Saved entries:
* * * * *
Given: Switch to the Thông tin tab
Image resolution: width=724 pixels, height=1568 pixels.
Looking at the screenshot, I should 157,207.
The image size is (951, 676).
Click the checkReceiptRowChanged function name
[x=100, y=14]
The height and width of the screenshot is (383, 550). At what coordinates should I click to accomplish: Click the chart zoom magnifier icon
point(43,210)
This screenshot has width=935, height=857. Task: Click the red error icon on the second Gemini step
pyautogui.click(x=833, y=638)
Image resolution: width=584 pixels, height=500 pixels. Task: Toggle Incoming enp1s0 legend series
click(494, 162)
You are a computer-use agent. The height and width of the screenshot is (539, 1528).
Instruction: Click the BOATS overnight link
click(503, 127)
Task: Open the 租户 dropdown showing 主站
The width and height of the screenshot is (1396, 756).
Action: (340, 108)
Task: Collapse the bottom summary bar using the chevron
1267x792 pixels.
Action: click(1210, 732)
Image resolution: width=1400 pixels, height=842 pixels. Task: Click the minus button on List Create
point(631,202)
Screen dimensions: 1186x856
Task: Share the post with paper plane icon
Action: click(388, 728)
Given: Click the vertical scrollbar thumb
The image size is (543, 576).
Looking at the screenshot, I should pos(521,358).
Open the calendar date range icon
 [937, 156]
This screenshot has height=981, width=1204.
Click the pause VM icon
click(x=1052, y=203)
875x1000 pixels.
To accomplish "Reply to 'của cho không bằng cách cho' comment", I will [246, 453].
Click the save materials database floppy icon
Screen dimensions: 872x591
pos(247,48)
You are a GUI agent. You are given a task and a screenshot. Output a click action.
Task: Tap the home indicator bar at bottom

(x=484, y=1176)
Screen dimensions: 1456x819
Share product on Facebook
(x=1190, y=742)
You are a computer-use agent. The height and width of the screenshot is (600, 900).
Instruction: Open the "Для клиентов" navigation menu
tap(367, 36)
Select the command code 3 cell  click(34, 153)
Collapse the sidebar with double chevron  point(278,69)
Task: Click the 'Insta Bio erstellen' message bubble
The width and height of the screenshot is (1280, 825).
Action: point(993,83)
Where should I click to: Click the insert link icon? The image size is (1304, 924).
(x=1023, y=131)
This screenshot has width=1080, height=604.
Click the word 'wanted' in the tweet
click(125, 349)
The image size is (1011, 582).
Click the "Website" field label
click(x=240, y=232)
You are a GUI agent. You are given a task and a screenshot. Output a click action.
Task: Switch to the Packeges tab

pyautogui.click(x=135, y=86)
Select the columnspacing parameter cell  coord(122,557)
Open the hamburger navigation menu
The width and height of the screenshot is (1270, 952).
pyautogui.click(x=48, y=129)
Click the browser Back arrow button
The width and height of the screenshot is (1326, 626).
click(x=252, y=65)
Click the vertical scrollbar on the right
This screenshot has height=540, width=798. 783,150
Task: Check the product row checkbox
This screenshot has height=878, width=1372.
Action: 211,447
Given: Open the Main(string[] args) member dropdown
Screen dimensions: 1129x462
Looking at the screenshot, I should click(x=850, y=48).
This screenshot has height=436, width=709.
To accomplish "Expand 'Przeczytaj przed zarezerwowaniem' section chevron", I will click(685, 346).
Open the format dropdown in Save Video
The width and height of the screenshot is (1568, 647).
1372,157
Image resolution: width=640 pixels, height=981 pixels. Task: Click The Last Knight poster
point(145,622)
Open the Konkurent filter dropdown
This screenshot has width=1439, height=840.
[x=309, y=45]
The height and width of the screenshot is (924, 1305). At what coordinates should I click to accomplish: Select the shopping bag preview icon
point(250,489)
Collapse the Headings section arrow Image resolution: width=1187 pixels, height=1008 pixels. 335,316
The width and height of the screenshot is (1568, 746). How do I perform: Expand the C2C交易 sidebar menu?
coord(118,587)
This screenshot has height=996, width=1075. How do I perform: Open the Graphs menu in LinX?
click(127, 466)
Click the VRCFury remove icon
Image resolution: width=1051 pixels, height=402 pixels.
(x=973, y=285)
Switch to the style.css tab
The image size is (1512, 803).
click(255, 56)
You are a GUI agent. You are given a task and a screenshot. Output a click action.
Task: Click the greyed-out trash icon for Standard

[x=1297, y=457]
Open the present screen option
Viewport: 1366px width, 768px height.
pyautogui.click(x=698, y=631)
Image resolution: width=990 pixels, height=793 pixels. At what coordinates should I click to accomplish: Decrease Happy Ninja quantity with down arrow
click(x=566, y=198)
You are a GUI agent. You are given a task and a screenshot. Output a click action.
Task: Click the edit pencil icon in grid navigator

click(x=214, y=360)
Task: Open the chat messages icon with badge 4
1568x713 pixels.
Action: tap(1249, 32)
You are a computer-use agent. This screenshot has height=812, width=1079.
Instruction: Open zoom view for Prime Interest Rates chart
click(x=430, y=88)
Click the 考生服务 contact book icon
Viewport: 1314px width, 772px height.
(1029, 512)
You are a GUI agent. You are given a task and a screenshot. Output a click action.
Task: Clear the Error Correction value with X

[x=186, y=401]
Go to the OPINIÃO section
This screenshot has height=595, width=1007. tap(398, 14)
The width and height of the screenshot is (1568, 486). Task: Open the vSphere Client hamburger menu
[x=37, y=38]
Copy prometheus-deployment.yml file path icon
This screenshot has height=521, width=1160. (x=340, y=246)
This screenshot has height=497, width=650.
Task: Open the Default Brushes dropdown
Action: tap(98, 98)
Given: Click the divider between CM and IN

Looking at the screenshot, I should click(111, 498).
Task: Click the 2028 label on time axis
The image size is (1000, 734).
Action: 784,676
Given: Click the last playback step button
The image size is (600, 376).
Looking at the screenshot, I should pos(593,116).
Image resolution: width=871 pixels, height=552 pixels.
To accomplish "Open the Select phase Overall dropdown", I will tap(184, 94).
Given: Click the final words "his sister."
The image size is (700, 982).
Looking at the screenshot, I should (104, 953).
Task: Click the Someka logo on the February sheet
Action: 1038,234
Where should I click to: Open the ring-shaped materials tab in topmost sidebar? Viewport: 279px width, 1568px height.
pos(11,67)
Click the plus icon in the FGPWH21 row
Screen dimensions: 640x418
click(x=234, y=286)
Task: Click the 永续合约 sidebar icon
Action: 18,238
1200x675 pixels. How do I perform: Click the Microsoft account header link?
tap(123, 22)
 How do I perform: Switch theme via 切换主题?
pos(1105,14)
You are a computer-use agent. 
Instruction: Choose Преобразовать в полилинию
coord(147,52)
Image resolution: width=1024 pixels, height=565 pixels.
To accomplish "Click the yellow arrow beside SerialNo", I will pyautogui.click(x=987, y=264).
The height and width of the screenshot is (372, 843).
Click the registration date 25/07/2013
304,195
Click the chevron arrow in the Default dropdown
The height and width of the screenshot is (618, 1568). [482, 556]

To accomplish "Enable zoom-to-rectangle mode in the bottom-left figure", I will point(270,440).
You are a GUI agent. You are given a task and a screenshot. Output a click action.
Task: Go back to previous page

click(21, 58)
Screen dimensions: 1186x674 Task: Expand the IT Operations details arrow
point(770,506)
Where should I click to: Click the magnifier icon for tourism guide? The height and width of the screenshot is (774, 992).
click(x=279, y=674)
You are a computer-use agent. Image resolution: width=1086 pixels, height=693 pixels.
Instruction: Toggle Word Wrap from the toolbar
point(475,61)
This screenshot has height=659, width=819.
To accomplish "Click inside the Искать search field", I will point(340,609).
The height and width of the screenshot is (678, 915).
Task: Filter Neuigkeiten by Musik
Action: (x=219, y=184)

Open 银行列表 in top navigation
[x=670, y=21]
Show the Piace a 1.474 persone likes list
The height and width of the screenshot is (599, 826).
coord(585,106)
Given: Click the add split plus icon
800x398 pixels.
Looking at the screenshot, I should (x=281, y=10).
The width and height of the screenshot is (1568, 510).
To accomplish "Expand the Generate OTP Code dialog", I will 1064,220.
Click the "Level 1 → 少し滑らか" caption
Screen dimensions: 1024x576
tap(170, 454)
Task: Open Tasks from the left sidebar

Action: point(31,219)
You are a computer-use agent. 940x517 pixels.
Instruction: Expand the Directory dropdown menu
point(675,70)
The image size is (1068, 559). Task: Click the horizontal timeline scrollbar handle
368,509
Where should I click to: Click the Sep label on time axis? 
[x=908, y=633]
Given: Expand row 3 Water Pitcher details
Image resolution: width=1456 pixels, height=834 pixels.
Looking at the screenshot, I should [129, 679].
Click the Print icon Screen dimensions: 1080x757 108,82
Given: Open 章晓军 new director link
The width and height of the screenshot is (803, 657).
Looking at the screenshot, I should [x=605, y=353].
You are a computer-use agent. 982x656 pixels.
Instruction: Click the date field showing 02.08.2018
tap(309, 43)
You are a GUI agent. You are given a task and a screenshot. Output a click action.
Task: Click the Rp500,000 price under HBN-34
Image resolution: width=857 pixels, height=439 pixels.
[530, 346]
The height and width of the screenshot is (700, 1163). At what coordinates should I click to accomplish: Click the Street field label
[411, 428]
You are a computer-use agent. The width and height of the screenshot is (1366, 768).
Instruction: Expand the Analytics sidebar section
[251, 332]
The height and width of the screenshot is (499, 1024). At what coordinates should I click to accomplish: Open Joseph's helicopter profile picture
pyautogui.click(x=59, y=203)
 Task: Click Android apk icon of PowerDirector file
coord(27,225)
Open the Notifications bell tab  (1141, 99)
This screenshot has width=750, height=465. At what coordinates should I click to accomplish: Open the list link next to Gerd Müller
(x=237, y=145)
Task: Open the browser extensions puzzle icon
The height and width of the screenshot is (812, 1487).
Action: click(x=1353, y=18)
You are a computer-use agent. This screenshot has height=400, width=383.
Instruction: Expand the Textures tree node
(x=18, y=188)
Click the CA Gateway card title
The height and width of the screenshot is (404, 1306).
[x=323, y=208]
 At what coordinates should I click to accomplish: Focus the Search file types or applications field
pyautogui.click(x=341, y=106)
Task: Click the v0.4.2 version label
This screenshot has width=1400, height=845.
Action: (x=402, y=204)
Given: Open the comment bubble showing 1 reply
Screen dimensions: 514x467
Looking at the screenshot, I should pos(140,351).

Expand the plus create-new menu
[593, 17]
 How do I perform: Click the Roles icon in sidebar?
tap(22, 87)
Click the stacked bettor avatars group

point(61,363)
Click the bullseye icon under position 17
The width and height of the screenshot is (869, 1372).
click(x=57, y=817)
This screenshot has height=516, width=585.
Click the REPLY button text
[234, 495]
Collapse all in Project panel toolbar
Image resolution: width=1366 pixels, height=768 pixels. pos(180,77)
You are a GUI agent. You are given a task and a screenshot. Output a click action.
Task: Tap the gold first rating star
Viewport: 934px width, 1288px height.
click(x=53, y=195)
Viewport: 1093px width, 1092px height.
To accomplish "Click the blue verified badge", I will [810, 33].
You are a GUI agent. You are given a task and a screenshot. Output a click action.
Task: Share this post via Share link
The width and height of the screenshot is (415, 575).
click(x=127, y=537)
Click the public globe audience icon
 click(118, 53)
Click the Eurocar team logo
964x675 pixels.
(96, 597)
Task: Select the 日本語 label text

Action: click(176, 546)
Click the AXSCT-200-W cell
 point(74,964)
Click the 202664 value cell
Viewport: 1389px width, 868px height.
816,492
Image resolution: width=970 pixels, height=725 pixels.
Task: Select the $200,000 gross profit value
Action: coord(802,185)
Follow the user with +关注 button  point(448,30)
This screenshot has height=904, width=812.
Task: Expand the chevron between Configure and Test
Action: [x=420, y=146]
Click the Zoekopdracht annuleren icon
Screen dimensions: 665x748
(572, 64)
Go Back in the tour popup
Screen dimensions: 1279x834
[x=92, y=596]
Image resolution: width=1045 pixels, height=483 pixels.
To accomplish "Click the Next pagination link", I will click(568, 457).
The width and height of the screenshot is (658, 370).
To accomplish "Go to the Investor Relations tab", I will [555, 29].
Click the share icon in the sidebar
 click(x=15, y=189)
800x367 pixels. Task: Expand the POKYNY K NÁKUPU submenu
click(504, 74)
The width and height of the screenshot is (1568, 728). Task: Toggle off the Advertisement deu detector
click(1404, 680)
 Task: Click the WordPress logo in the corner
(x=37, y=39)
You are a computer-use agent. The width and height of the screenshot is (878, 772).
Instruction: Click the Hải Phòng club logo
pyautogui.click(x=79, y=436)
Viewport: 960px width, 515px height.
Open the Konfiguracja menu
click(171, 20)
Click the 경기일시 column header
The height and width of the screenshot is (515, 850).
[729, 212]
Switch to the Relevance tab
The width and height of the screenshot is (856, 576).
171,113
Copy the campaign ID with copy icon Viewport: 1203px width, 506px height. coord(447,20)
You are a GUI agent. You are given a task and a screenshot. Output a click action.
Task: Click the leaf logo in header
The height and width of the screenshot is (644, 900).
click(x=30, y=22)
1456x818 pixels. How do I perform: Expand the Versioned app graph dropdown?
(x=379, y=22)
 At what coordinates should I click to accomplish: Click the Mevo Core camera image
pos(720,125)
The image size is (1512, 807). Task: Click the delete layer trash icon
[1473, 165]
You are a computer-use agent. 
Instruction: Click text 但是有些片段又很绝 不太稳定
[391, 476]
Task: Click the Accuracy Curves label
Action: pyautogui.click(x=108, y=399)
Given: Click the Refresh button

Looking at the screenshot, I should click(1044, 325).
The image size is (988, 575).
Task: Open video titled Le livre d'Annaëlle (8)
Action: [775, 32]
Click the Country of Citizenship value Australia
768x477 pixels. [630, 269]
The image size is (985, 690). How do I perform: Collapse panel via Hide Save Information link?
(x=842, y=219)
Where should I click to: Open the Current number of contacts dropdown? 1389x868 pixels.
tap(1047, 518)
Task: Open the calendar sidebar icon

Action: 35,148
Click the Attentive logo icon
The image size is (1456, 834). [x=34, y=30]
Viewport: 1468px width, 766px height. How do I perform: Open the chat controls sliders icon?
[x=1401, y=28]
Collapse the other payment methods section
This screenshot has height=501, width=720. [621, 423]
* * * * *
EXERCISE DESCRIPTION
Above are records; repeat only the lines starting at the line with "Open 银行列表 in top navigation" and ending at the line with "You are a computer-use agent. 982x656 pixels.", exactly as they appear, both included.

RESPONSE TO THE EXERCISE
Open 银行列表 in top navigation
[x=670, y=21]
Show the Piace a 1.474 persone likes list
The height and width of the screenshot is (599, 826).
coord(585,106)
Given: Click the add split plus icon
800x398 pixels.
Looking at the screenshot, I should (x=281, y=10).
The width and height of the screenshot is (1568, 510).
To accomplish "Expand the Generate OTP Code dialog", I will 1064,220.
Click the "Level 1 → 少し滑らか" caption
Screen dimensions: 1024x576
tap(170, 454)
Task: Open Tasks from the left sidebar

Action: point(31,219)
You are a computer-use agent. 940x517 pixels.
Instruction: Expand the Directory dropdown menu
point(675,70)
The image size is (1068, 559). Task: Click the horizontal timeline scrollbar handle
368,509
Where should I click to: Click the Sep label on time axis? 
[x=908, y=633]
Given: Expand row 3 Water Pitcher details
Image resolution: width=1456 pixels, height=834 pixels.
Looking at the screenshot, I should [129, 679].
Click the Print icon Screen dimensions: 1080x757 108,82
Given: Open 章晓军 new director link
The width and height of the screenshot is (803, 657).
Looking at the screenshot, I should [x=605, y=353].
You are a computer-use agent. 982x656 pixels.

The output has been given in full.